“Cum maximam prædam ex Anglia, more solito, ultra flumen These, de Clefeland, Richemond, et alibi sæpius adduceret, castrumque de Aylnwick, sive Murealden, quod idem est, obsideret, obsessosque sibi rebellantes oppido affligeret, hi, qui inclusi fuerant, ab omni humano excludebantur auxilio.”
The besieged, having no other chance, take to treachery. One man offers himself to go on the desperate venture; he makes his way to the Scottish camp, and asks for the King;
“Quærentibus causam inquisitionis dixit, se castrum regi traditurum, et in argumentum fidei claves ejusdem in hasta sua coram omnibus portavit oblaturus. Quo audito rex, doli nescius, incaute a tentorio inermis exiliens et minus provide, occurrit proditori; at ille, quæsita opportunitate, inermem regem armatus transfixit, et, latibula silvæ vicinæ festinanter ingressus, eorum manus evasit.”
Then follows the death of the King’s son Eadward;
“Turbato igitur exercitu, dolor dolorem accumulat: nam Eadwardus regis primogenitus a Northumbris lethaliter vulneratur.”
He dies three days later “apud Eardwardisle foresta de Jedwood,” and was buried at Dunfermline “juxta patrem.”
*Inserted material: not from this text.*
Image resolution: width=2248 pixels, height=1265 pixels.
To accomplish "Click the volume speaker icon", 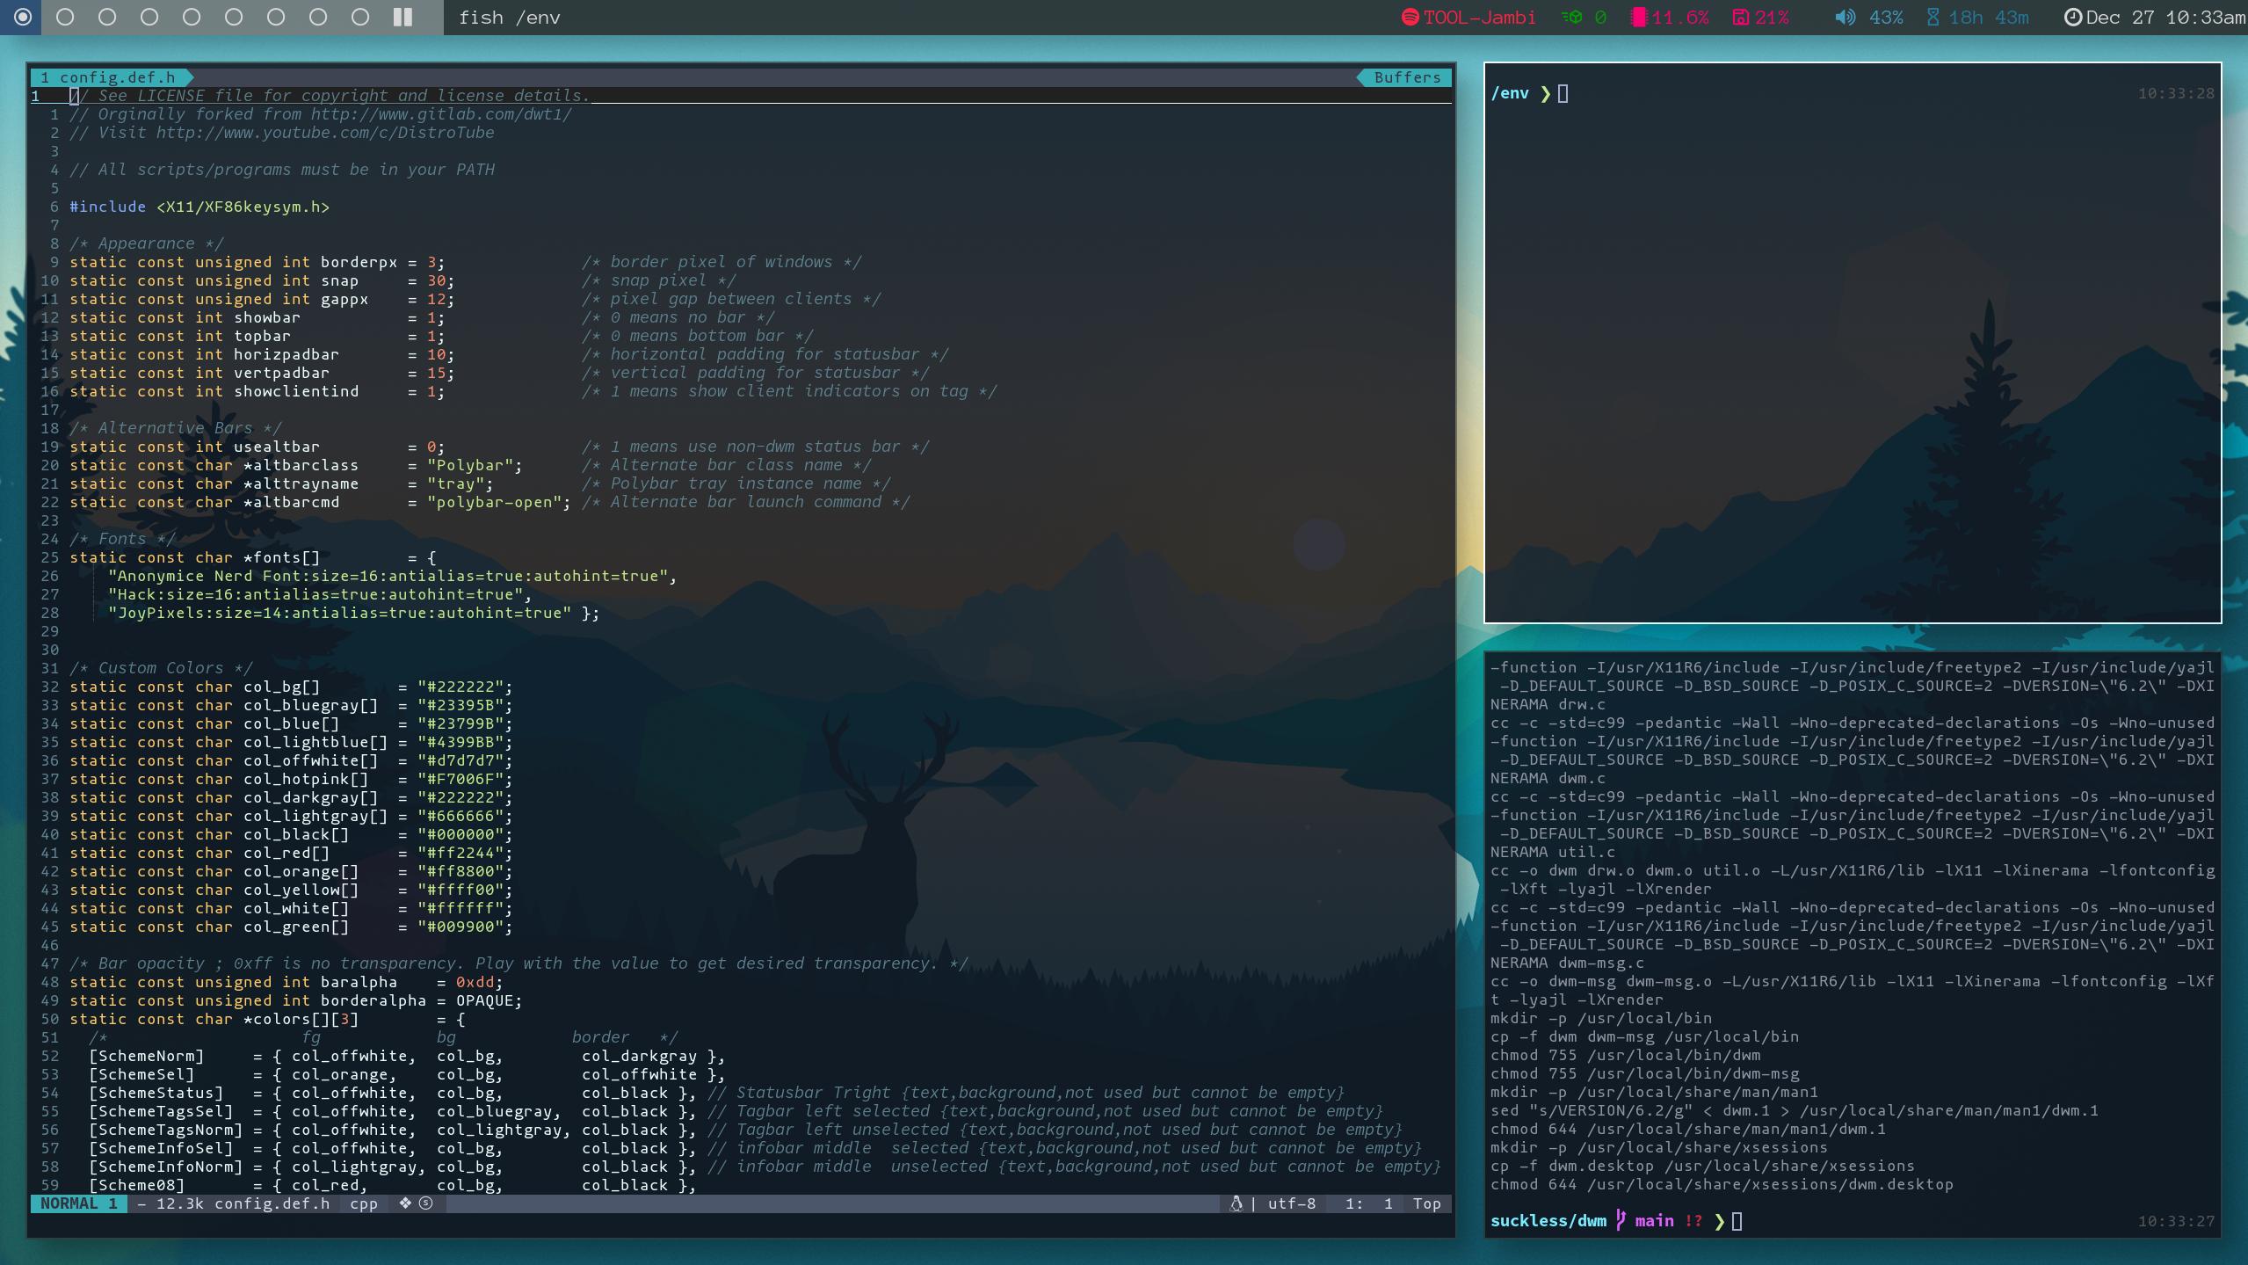I will pyautogui.click(x=1845, y=18).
It is really impossible that this can be a genuine bit of Turgot. There is nothing anywhere else about a siege of Alnwick, and Mr. Hinde pertinently raises the question whether there was anything at Alnwick to besiege. At any rate, it is strange that the defenders of Alnwick, or anybody else whom Malcolm might come across in Northumberland, should be called “rebellantes” against him. There is a very mythical sound about the alleged form of Malcolm’s death. In the Tapestry (see N. C. vol. iii. p. 240) keys are handed to a victorious besieger on the point of a spear; but it is from the walls of the besieged place, and they are received in the like sort. They surely would not be presented in this way in the King’s own camp. And, if Malcolm was killed in this way, how came Eadward to be mortally wounded? Mr. Hinde adds;
“The ridiculous tale of the person who pierced the king’s eye, receiving from that exploit the designation of ‘Piercy, quod Anglice sonat perforare oculum,’ is interpolated in some MSS. of Fordun. This story must necessarily have been invented after the Percy family became the possessors of Alnwick, and so gave point, if not probability, to the fiction.”
I suspect that Malcolm was killed in some ambush or in some other way unlike open battle. Then sympathy for Margaret called up—except at Durham and other parts more nearly concerned—sympathy for Malcolm. Then the Chronicler, in this state of mind, used the harsh word “beswikene,” and so a tale of actual treachery grew up. The version in Fordun gives us the story in the form of a detailed legend; in Orderic the tale itself is still vague; but the events which went before are so altered as to make any attack on Malcolm treacherous. In that version, he is going home from the King’s court in the King’s peace. In the true version, he is invading England, perhaps on just grounds in his own eyes, certainly on grounds which made his invasion by no means wonderful. Still resistance to him was a rightful operation of war, unless there was any actual treachery in the form which the attack took. That such there was we have no direct evidence; but there must have been something or other to account for the tone of so many writers. Florence is colourless; so is Henry of Huntingdon.
The Hyde writer, as usual, takes a line of his own. He speaks (301) of “quidam Robertus Northamhumbrorum comes, vir dives et potens, qui regem Scotorum Malcolmum, patrem Matildis reginæ, bellando cum toto pene exercitu interfecit.” It is not unlikely that the fact that Malcolm was not only the husband of the sainted Margaret, but also the father of the popular Queen Eadgyth-Matilda, won for him a measure of sympathy after his death which he had not enjoyed while he was alive. Indeed we get this relation distinctly set forth by the Continuator of William of Jumièges (viii. 8), who after recording the life-long imprisonment of Robert of Mowbray, adds, “Dictum est a pluribus, hanc talionem sibi redditam fuisse, quia regem Scotiæ, patrem videlicet nobilissimæ Mathildis postea reginæ Anglorum, dolose peremerat.”